The case involved a 4-month-old female infant who presented sudden respiratory difficulties after breastfeeding. External examination found marked cyanosis with no evidence of trauma. Upon opening the chest cavity, the stomach, markedly distended, was occupying much of the left pleural cavity. The left lung was compressed and displaced superiorly, and the heart was also compressed and deviated to the right. This mediastinal deviation was due to an ascension of the stomach into the chest cavity through a 2 × 1.5 cm defect in the posterior left hemidiaphragm. Further examination remarked an ecchymotic appearance of the stomach portion entrapped in the hernia defect suggesting recent strangulation of the stomach. The lungs showed atelectasis with signs of pulmonary infection in the histology study.
CDH might be considered uncommon and not always mentioned in the list of sudden death in infant causes. Forensic pathologists should know of this malformation in order to apply the best autopsy techniques and thus allow positive feedback to pediatricians considering the possible legal implications.

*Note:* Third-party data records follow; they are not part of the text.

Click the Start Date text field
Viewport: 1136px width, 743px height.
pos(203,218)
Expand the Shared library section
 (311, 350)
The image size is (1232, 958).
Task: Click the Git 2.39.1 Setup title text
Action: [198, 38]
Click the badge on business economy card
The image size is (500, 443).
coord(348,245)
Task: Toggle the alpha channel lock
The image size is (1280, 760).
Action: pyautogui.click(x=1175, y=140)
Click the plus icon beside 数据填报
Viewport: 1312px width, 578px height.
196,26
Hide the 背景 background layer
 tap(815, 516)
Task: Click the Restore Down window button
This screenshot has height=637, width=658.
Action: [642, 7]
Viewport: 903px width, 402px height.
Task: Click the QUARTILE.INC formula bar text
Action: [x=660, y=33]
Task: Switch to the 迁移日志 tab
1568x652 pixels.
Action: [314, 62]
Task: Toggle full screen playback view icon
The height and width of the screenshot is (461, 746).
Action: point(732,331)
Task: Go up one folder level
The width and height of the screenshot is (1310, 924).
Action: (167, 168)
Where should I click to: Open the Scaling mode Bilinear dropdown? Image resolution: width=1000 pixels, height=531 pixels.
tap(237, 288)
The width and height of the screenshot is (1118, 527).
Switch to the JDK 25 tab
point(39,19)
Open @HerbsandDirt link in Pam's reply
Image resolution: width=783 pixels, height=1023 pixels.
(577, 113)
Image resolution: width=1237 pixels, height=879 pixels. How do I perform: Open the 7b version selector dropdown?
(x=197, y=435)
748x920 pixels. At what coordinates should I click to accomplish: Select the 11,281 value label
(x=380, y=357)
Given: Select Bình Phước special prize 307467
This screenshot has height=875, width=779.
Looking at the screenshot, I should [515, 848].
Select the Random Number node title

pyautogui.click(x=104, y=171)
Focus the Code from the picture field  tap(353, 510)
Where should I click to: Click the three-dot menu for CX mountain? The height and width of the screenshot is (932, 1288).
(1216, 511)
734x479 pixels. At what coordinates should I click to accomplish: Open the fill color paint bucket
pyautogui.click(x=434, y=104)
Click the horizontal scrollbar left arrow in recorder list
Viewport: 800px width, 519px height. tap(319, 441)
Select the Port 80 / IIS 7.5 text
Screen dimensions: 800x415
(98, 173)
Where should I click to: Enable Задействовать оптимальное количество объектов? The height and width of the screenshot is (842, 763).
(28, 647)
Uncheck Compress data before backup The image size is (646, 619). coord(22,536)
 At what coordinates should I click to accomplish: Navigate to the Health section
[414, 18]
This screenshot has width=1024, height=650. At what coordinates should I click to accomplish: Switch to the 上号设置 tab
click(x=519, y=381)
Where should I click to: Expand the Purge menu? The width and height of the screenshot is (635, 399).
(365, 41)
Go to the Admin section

Congenital diaphragmatic hernia (CDH) is an uncommon condition in which the diaphragm does not fully form or fuse during embryologic development, resulting in communication between the thoracic and abdominal cavities (Karamanoukian and Glick 2003; Clugston and Greer 2007; Keijzer and Puri 2010). This anomaly accounts for 8% of all major congenital anomalies, with an incidence of 1 in 2000 to 4000 births (Centers for Disease Control and Prevention 2016) and between 1/2000 and 1/7000 cases in autopsy series (Salaçin et al. 1994; Chhanabhai et al. 1995). The posterolateral Bochdalek hernia is the most common form of CDH (70 to 95%) (Greer 2013) named after Victor Bochdalek, who described patients with this defect in 1848 (Loukas et al. 2008). Although most cases are symptomatic at birth, some cases remain asymptomatic until spontaneous or exacerbated herniation of the abdominal viscera into the thoracic cavity occurs (sometimes until adulthood). A wide spectrum of clinical presentations including various associations of respiratory and gastrointestinal symptoms is described, mainly depending on the nature of the displaced viscera. These late cases (beyond 1 month old) account for 2.6 to 20% of all CDH (Bagłaj and Dorobisz 2005; Muien et al. 2021) and carry a high mortality rate of 20 to 35% (Woodbury et al. 2019; Muien et al. 2021). Due to its milder and more perplexing clinical presentation, this type of CDH poses a significant diagnostic challenge, which can lead to misdiagnosis. In such cases, an autopsy is a valuable means of addressing a misdiagnosis. The undertaken medicolegal investigations enable to draw off an evocative epidemiological profile, through case reports or series of cases. An autopsy is indeed a process that studies both the postmortem dimension and the antemortem history, full of clinical data, sometimes atypical, but which makes all the specificity of this rare case of incidental autopsy findings. We report a fatal case of CDH corresponding to Bochdalek hernia, discovered incidentally during an infant autopsy. In order to achieve a better view of these anomalies, we conducted a literature review on this subject describing the pathogenesis, manifestations, diagnosis, and autopsy contribution to addressing these CDH.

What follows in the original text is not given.